**WORK INSTRUCTIONS:**
Go through the records and report each line in which the word "agent" occurs.

**SUPPLIED INFORMATION:**
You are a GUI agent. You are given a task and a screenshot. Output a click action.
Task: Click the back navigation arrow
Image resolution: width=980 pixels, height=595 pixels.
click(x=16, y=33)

...

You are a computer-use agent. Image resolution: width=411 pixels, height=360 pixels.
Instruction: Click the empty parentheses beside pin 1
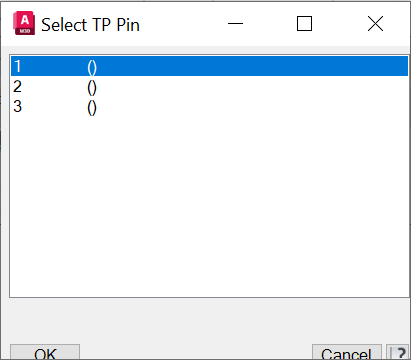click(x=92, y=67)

**EXPECTED OUTPUT:**
You are a GUI agent. You are given a task and a screenshot. Output a click action.
You are a computer-use agent. Image resolution: width=411 pixels, height=360 pixels.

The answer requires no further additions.